Extract every line of the records below verbatim, keeping the original order, wording, spacing, and punctuation.

• EXTRACTED RECORDS:
★ ★ ★ ★ ★

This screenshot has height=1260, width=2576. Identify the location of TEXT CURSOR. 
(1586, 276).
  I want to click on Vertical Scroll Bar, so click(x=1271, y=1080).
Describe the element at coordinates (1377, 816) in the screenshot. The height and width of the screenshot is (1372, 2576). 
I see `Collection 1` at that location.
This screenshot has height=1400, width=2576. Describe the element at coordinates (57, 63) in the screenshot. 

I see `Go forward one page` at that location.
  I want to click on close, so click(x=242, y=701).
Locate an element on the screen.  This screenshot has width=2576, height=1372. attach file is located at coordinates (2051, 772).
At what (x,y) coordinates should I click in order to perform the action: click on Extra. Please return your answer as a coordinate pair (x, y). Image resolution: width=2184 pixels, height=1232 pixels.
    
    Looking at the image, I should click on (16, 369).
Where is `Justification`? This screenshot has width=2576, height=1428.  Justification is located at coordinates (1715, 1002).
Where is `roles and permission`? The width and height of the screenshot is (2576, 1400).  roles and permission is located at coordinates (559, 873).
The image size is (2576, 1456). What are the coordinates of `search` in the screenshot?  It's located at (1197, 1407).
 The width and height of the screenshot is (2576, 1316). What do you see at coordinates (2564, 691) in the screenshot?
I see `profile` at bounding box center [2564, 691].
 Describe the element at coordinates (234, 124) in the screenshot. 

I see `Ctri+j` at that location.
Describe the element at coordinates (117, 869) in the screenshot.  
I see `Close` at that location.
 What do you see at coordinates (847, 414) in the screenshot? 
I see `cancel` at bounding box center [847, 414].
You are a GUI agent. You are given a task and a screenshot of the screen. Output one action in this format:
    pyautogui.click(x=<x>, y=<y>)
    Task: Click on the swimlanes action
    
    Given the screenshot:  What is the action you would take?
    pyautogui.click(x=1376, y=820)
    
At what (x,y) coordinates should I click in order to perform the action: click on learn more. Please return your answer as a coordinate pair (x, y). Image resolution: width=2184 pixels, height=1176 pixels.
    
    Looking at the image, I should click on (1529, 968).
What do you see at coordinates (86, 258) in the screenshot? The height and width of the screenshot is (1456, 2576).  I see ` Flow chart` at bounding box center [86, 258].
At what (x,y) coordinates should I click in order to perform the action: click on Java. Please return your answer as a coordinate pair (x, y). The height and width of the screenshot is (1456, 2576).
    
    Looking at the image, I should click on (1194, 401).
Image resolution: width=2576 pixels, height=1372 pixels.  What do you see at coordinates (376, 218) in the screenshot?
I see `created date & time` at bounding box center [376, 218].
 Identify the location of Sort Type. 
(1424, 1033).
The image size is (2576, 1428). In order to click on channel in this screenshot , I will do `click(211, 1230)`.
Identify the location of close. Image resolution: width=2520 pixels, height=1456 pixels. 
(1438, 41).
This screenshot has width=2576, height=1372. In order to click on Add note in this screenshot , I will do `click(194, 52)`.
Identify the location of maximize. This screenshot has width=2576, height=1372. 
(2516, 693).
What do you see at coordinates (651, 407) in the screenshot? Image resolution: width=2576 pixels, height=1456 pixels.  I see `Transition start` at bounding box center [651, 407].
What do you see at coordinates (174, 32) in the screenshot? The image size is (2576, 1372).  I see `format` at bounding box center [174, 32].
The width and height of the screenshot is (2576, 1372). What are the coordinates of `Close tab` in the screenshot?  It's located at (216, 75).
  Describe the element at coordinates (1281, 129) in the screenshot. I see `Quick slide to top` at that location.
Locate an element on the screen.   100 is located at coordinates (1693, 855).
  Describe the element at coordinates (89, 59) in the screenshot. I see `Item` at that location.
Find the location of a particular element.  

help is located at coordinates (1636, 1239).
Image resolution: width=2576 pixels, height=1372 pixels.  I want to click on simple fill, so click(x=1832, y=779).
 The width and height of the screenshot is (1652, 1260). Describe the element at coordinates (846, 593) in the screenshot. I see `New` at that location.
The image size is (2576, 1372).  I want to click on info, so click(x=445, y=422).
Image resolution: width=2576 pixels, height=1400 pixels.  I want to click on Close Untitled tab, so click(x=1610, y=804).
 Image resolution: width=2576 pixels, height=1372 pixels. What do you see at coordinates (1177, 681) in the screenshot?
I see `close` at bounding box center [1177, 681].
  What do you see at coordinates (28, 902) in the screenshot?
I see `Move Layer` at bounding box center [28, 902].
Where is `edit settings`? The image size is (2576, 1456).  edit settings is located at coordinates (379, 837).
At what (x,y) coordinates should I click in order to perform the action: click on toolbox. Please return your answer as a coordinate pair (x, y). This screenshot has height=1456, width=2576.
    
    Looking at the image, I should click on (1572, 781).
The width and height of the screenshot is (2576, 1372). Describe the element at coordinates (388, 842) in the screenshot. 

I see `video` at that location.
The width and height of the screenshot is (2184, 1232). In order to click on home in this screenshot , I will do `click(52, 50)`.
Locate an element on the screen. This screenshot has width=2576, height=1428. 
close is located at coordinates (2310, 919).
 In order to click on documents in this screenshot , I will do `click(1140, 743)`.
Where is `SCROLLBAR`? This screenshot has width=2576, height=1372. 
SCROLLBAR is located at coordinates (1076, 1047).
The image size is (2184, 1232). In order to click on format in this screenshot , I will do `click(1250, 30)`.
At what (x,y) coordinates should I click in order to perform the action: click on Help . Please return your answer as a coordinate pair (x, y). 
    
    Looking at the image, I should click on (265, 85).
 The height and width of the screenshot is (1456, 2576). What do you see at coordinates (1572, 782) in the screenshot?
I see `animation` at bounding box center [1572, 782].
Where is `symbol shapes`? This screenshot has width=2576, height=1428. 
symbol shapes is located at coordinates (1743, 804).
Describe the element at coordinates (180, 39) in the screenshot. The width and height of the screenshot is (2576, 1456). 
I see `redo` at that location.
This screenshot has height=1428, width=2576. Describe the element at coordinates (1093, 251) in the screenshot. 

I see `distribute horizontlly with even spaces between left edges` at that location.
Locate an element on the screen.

★ ★ ★ ★ ★

• TASK ANSWER:
This screenshot has height=1260, width=2576. Identify the location of TEXT CURSOR. 
(1586, 276).
  I want to click on Vertical Scroll Bar, so click(x=1271, y=1080).
Describe the element at coordinates (1377, 816) in the screenshot. The height and width of the screenshot is (1372, 2576). 
I see `Collection 1` at that location.
This screenshot has height=1400, width=2576. Describe the element at coordinates (57, 63) in the screenshot. 

I see `Go forward one page` at that location.
  I want to click on close, so click(x=242, y=701).
Locate an element on the screen.  This screenshot has width=2576, height=1372. attach file is located at coordinates (2051, 772).
At what (x,y) coordinates should I click in order to perform the action: click on Extra. Please return your answer as a coordinate pair (x, y). Image resolution: width=2184 pixels, height=1232 pixels.
    
    Looking at the image, I should click on (16, 369).
Where is `Justification`? This screenshot has width=2576, height=1428.  Justification is located at coordinates (1715, 1002).
Where is `roles and permission`? The width and height of the screenshot is (2576, 1400).  roles and permission is located at coordinates (559, 873).
The image size is (2576, 1456). What are the coordinates of `search` in the screenshot?  It's located at (1197, 1407).
 The width and height of the screenshot is (2576, 1316). What do you see at coordinates (2564, 691) in the screenshot?
I see `profile` at bounding box center [2564, 691].
 Describe the element at coordinates (234, 124) in the screenshot. 

I see `Ctri+j` at that location.
Describe the element at coordinates (117, 869) in the screenshot.  
I see `Close` at that location.
 What do you see at coordinates (847, 414) in the screenshot? 
I see `cancel` at bounding box center [847, 414].
You are a GUI agent. You are given a task and a screenshot of the screen. Output one action in this format:
    pyautogui.click(x=<x>, y=<y>)
    Task: Click on the swimlanes action
    
    Given the screenshot:  What is the action you would take?
    pyautogui.click(x=1376, y=820)
    
At what (x,y) coordinates should I click in order to perform the action: click on learn more. Please return your answer as a coordinate pair (x, y). Image resolution: width=2184 pixels, height=1176 pixels.
    
    Looking at the image, I should click on (1529, 968).
What do you see at coordinates (86, 258) in the screenshot? The height and width of the screenshot is (1456, 2576).  I see ` Flow chart` at bounding box center [86, 258].
At what (x,y) coordinates should I click in order to perform the action: click on Java. Please return your answer as a coordinate pair (x, y). The height and width of the screenshot is (1456, 2576).
    
    Looking at the image, I should click on (1194, 401).
Image resolution: width=2576 pixels, height=1372 pixels.  What do you see at coordinates (376, 218) in the screenshot?
I see `created date & time` at bounding box center [376, 218].
 Identify the location of Sort Type. 
(1424, 1033).
The image size is (2576, 1428). In order to click on channel in this screenshot , I will do `click(211, 1230)`.
Identify the location of close. Image resolution: width=2520 pixels, height=1456 pixels. 
(1438, 41).
This screenshot has width=2576, height=1372. In order to click on Add note in this screenshot , I will do `click(194, 52)`.
Identify the location of maximize. This screenshot has width=2576, height=1372. 
(2516, 693).
What do you see at coordinates (651, 407) in the screenshot? Image resolution: width=2576 pixels, height=1456 pixels.  I see `Transition start` at bounding box center [651, 407].
What do you see at coordinates (174, 32) in the screenshot? The image size is (2576, 1372).  I see `format` at bounding box center [174, 32].
The width and height of the screenshot is (2576, 1372). What are the coordinates of `Close tab` in the screenshot?  It's located at (216, 75).
  Describe the element at coordinates (1281, 129) in the screenshot. I see `Quick slide to top` at that location.
Locate an element on the screen.   100 is located at coordinates (1693, 855).
  Describe the element at coordinates (89, 59) in the screenshot. I see `Item` at that location.
Find the location of a particular element.  

help is located at coordinates (1636, 1239).
Image resolution: width=2576 pixels, height=1372 pixels.  I want to click on simple fill, so click(x=1832, y=779).
 The width and height of the screenshot is (1652, 1260). Describe the element at coordinates (846, 593) in the screenshot. I see `New` at that location.
The image size is (2576, 1372).  I want to click on info, so click(x=445, y=422).
Image resolution: width=2576 pixels, height=1400 pixels.  I want to click on Close Untitled tab, so click(x=1610, y=804).
 Image resolution: width=2576 pixels, height=1372 pixels. What do you see at coordinates (1177, 681) in the screenshot?
I see `close` at bounding box center [1177, 681].
  What do you see at coordinates (28, 902) in the screenshot?
I see `Move Layer` at bounding box center [28, 902].
Where is `edit settings`? The image size is (2576, 1456).  edit settings is located at coordinates (379, 837).
At what (x,y) coordinates should I click in order to perform the action: click on toolbox. Please return your answer as a coordinate pair (x, y). This screenshot has height=1456, width=2576.
    
    Looking at the image, I should click on (1572, 781).
The width and height of the screenshot is (2576, 1372). Describe the element at coordinates (388, 842) in the screenshot. 

I see `video` at that location.
The width and height of the screenshot is (2184, 1232). In order to click on home in this screenshot , I will do `click(52, 50)`.
Locate an element on the screen. This screenshot has width=2576, height=1428. 
close is located at coordinates (2310, 919).
 In order to click on documents in this screenshot , I will do `click(1140, 743)`.
Where is `SCROLLBAR`? This screenshot has width=2576, height=1372. 
SCROLLBAR is located at coordinates (1076, 1047).
The image size is (2184, 1232). In order to click on format in this screenshot , I will do `click(1250, 30)`.
At what (x,y) coordinates should I click in order to perform the action: click on Help . Please return your answer as a coordinate pair (x, y). 
    
    Looking at the image, I should click on (265, 85).
 The height and width of the screenshot is (1456, 2576). What do you see at coordinates (1572, 782) in the screenshot?
I see `animation` at bounding box center [1572, 782].
Where is `symbol shapes`? This screenshot has width=2576, height=1428. 
symbol shapes is located at coordinates (1743, 804).
Describe the element at coordinates (180, 39) in the screenshot. The width and height of the screenshot is (2576, 1456). 
I see `redo` at that location.
This screenshot has height=1428, width=2576. Describe the element at coordinates (1093, 251) in the screenshot. 

I see `distribute horizontlly with even spaces between left edges` at that location.
Locate an element on the screen.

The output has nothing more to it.